As the book progresses, though, it becomes apparent that this is necessary background for what is to come. From the examination of animal, human and machine intelligence, Trefil triangulates on a central question: How is it possible for a sack of chemicals to be self-aware?
He starts from the proposition that smarts make all the difference. Even our closest primate relatives – whom we know have emotions and personalities – can’t figure out things that give a human toddler no trouble. Trefil cites an experiment that tests not only a sense of self, but a sense of others’ selves.
Put a chimpanzee in a room with a number of boxes equipped with dispensing levers. There is food in some boxes but not in others.

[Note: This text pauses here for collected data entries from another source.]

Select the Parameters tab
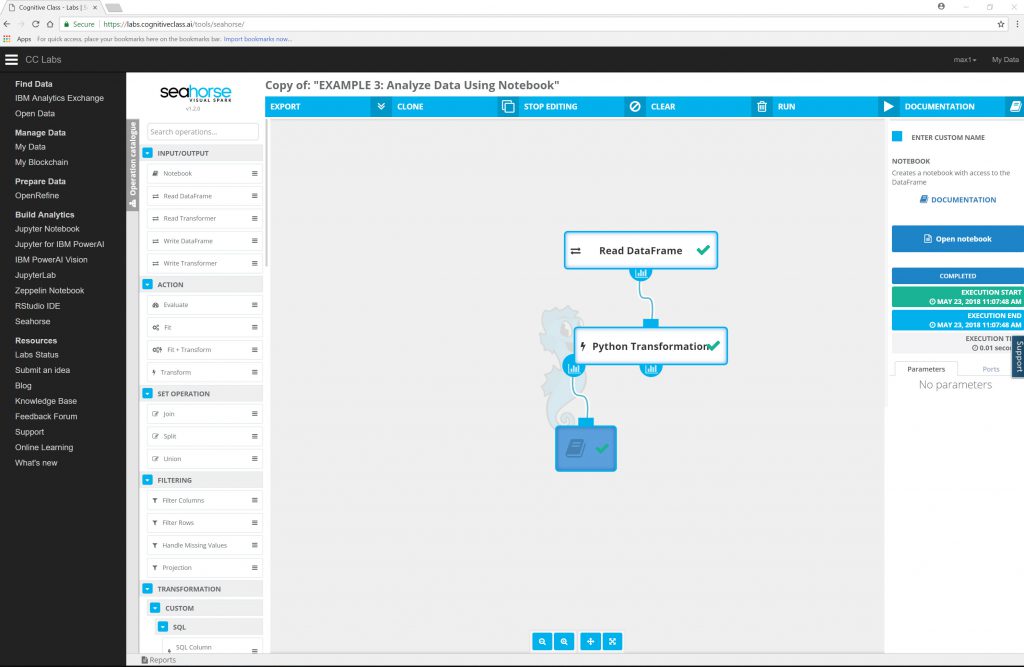This screenshot has width=1024, height=667. (925, 369)
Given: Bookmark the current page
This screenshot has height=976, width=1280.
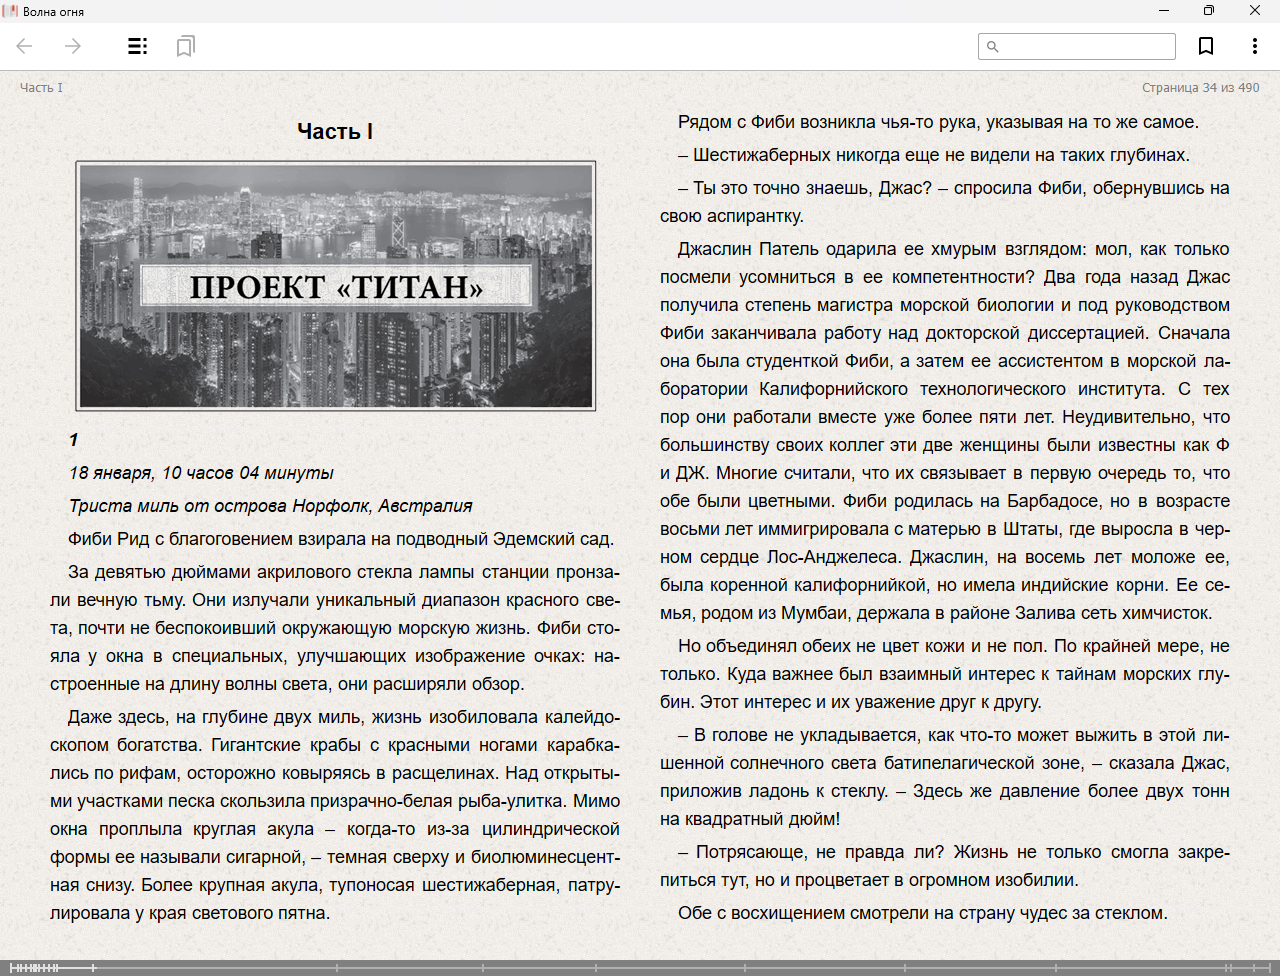Looking at the screenshot, I should 1206,46.
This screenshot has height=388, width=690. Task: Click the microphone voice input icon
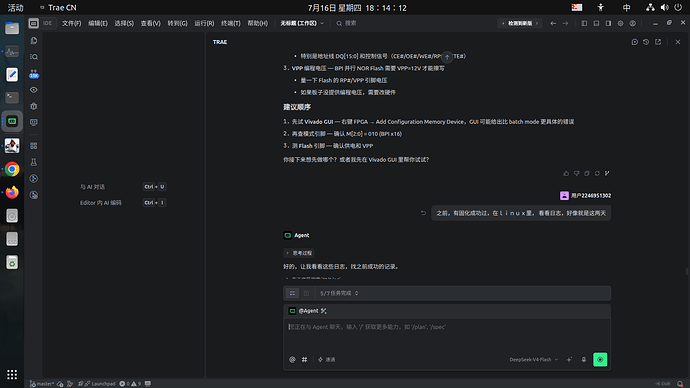pos(584,359)
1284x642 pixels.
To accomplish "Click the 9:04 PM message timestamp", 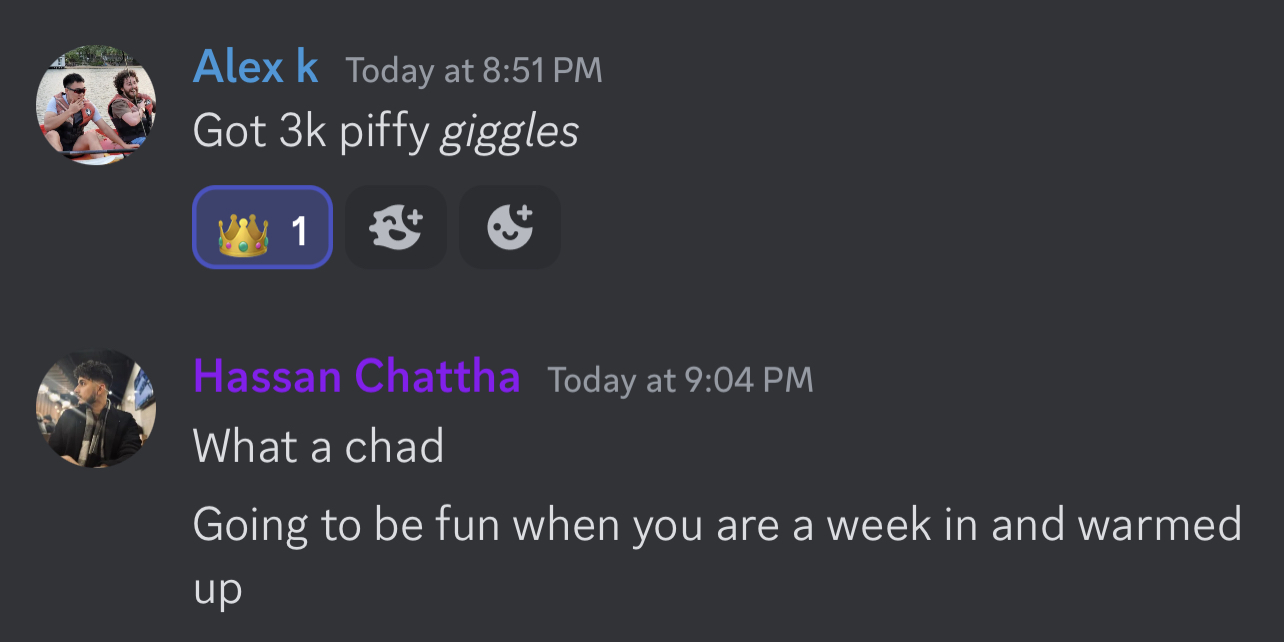I will click(x=680, y=380).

If the chimp presses the right levers, she’ll get a reward. She can’t see into the boxes herself, but she can see a human who can. The human on the other side of the glass points to the boxes containing the food. Does the chimp press the corresponding levers?
As it turns out, yes. Now try this: The chimp can see two people behind the glass. One leaves the room. Only then is the food placed in the boxes. The first experimenter returns. The two humans point at different boxes. Can the chimp figure out which gesture to ignore? Apparently not. A four-year-old human, however, gets it right away.
As bright and alive as chimpanzees are, they are not alive to the world in the way we are, and that has to do with mental sophistication. As for machine intelligence, even the most advanced computers in the world are in no way mentally alive.
But the human brain is in its own messy way just a sack of electrochemical activity. Where does it get off being introspective and imaginative, and developing a sense of identity? Trefil points to a branch of inquiry called complexity theory. The idea is that as physical systems become more complex, they develop unanticipated self-referential aspects. One termite is a dumb critter. A termite colony is an organism greater than the sum of its parts. So too with neurons and ganglia.
If humans became smart as individuals, then, it’s because the human brain evolved in a way other animals’ didn’t. But if what we can perceive is the result of electrochemical architecture, is there an upper limit to human comprehension? Are there things we can’t understand no matter how hard we try?
Trefil believes so, and he places the limit on making a truly artificial consciousness. We’ll never be capable of designing machines that think, he argues, because we can never get a handle on how we ourselves think. We just don’t have the mental equipment. We may be capable of thinking about thinking, but we get an intellectual headache whenever we try. Sure, we can conceive of an inorganic intelligence, but we can no more build one than chimpanzees could.
In one respect, at least, Trefil could not be more wrong. We make thinking entities in our own image all the time. We just make them out of meat, not metal. It’s called childbirth. What starts out as a cluster of cells ends up as a reasoning mind. Consciousness begets consciousness, and no matter that we don’t know why.